One day in first grade my neighbor forgot to take me home from school.  After failing to reach my mom, the principal zipped up my pink coat and sent me out into the gray cold to walk home.  I made it as far as the park when I panicked.  I suddenly recognized everything and nothing simultaneously.  Turns out knowing your address doesn’t mean you know how to get home.  Luckily, TV prepared me for virtually any real life predicament in which I could possibly find myself.  And from this practical education I deduced that if you want to get some place and you can’t drive yourself, you’re supposed to stand on the road and stick out your thumb.  So I stood at the nearest intersection and assumed the hitch hiking position.   After some time a woman in a yellow bug pulled over. “Where are you going?!?” she asked, as if it were shocking to see a 6-year-old hitch hike.

“Home,” I sobbed.

I climbed over the crates of oranges in her back seat and gave her my address.  She could tell by my tears that this was no time for a lecture about getting rides from strangers.  And luckily, she didn’t take me to an abandoned warehouse and kill me.

When I got home, my mom lit up in horror.  She forced me to watch the Winnie the Pooh “Don’t talk to Strangers” video series for two weeks.

That cold, hitchhiking day brought me face to face with my deep longing for home.  I wanted its familiarity and warmth.  I wanted to be in the place where every one knew me and the place where pictures of me lined the walls to prove that I belonged.

Home is sacred because it speaks so deeply to our identity.  The entirety of our 18 or 19 or 20 years of life are displayed on countertops and refrigerators or packed away in attics or desk drawers.  Any search through the garage will produce sentimental waves of little league trophies and homemade mother’s day gifts.

No matter how old we get, we need home.

In Luke’s parable of the prodigal son, the younger son took his inheritance and left home with a fiery drive toward self-discovery and independence.  After a train wreck of bad decisions, he’s starved, emotionally bankrupt and realizes he was made to be home.

His father sees his son shamefully journeying toward him and he runs out to embrace his son and bring him home.
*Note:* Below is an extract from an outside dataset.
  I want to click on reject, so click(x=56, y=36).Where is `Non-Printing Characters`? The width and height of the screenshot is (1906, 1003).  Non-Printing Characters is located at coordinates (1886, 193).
And in the middle of the son’s repentance speech, his father reminds him that his place in the family hasn’t shifted.  If you get within ten yards of home, your identity calls you by your real name.  You are who you are—one who belongs, one who is welcome, one who is loved.

Home is the place where we remember who we are, where we are most ourselves, where we find life and the love we desperately need.  Home is the place where we are rebuilt, fought for, reminded of the Creator and the purpose for which we exist.  Home encourages us, literally gives us courage to be people made in the image of the Father.  It is the place out of which we are freed to love and freed to be loved.  It is the place where we are held in our brokenness and pain and the place where we are healed and strengthened.

And God is our home.  God is the place where we remember our name.  When we return to God we remember what we want to be when we grow up.  God is the place that cuts through nicknames and successes and failures to speak to us with familiarity and love.  God is the destination of the beloved—his heart is the place toward which we’re continually moving.

This is discipleship—moving toward home.  Moving toward the one who runs to us when we’ve run away.  Moving toward the one who puts the robe on our undeserving backs and the ring on our guilty hands.

It’s not enough to stand outside, like the older son.  We can only be home when we go inside, when we allow ourselves to be celebrated, when we embrace our identity as people who belong.  And no matter how long we’ve been gone, or even if we forget the way, God is always running out to bring us back.